Task description » Pick every line from the data below that contains the string "agent" and copy it.

##### Data shown #####

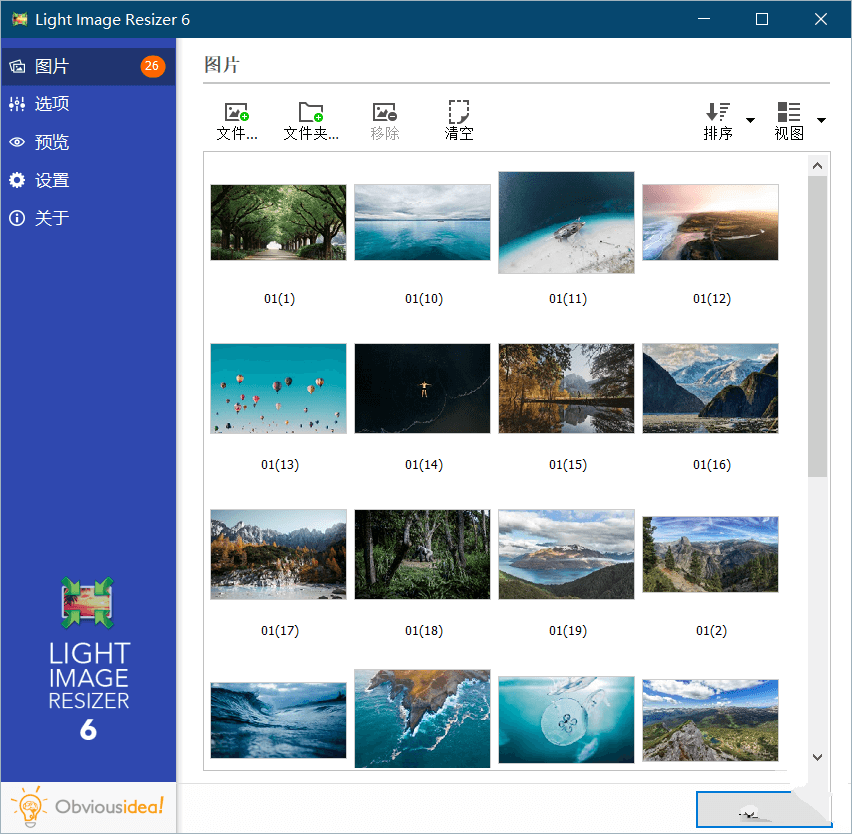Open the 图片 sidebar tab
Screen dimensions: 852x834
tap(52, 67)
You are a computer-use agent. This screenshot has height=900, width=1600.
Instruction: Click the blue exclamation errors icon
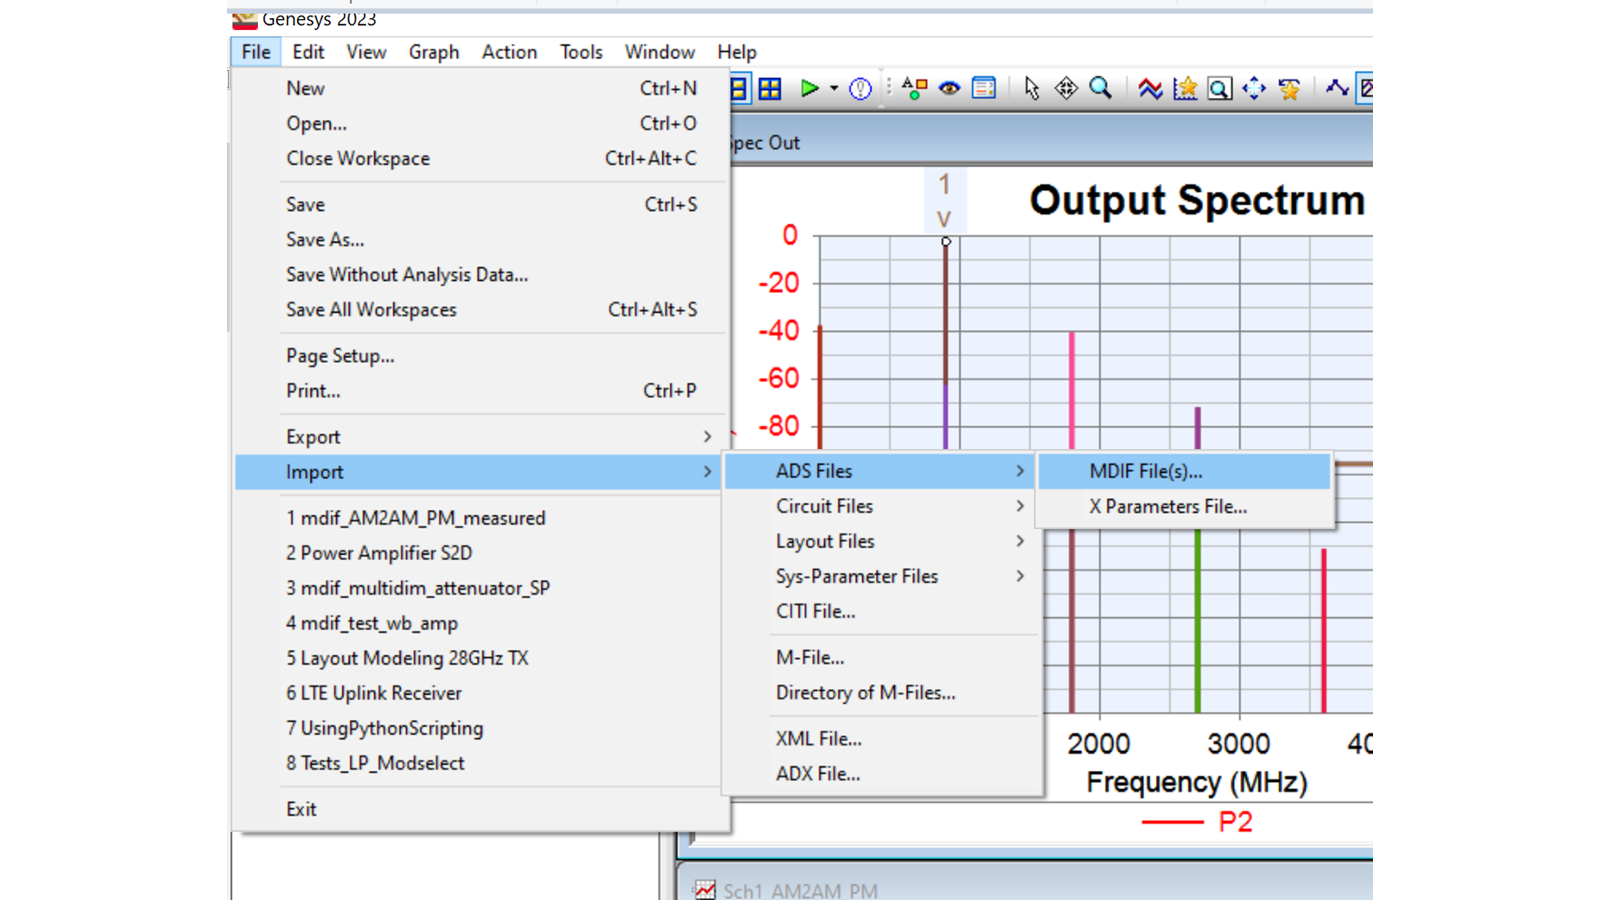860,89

#####
##### Data shown #####

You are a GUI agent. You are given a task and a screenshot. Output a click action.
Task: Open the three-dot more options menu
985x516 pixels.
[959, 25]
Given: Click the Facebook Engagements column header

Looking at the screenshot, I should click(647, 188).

#####
##### Data shown #####

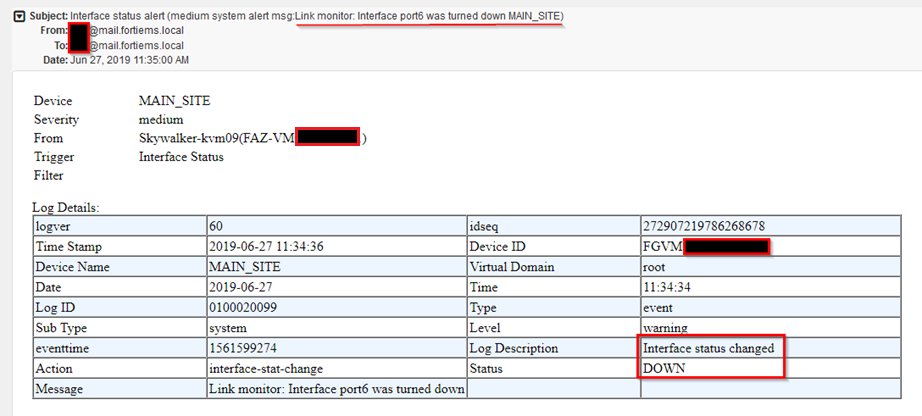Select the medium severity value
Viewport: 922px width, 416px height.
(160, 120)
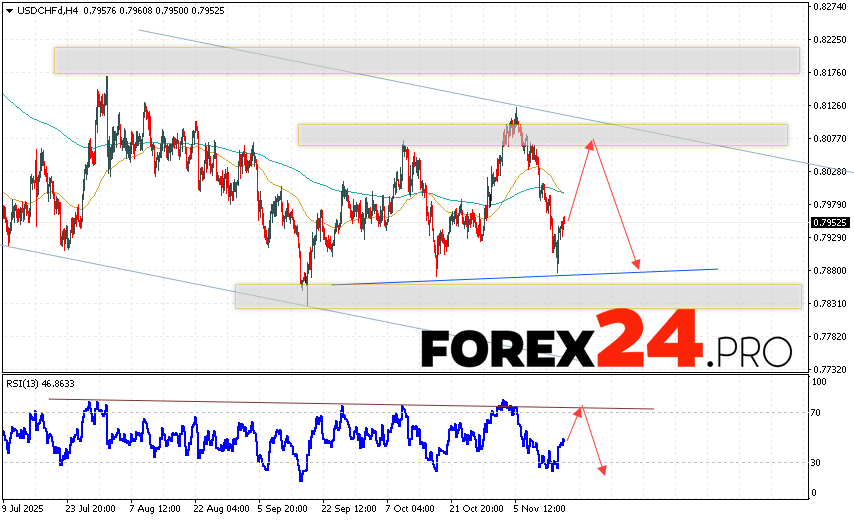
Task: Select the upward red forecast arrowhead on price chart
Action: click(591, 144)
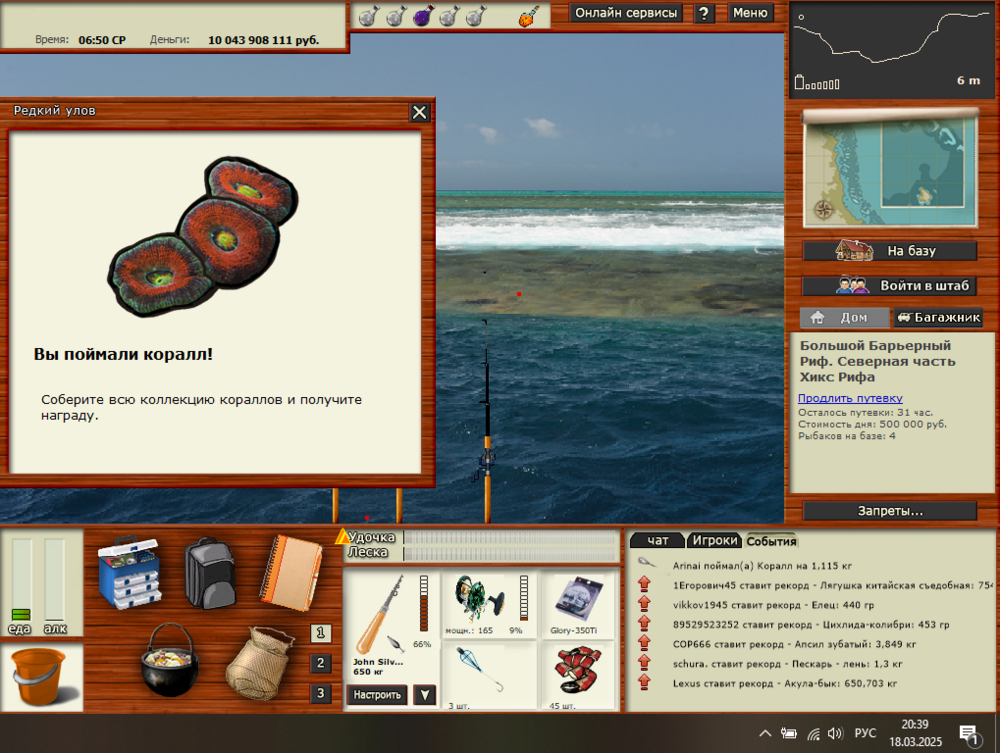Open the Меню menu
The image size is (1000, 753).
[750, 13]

#####

Response area »
You are a computer-use agent. This screenshot has height=900, width=1600.
You are a GUI agent. You are given a task and a screenshot. Output a click action.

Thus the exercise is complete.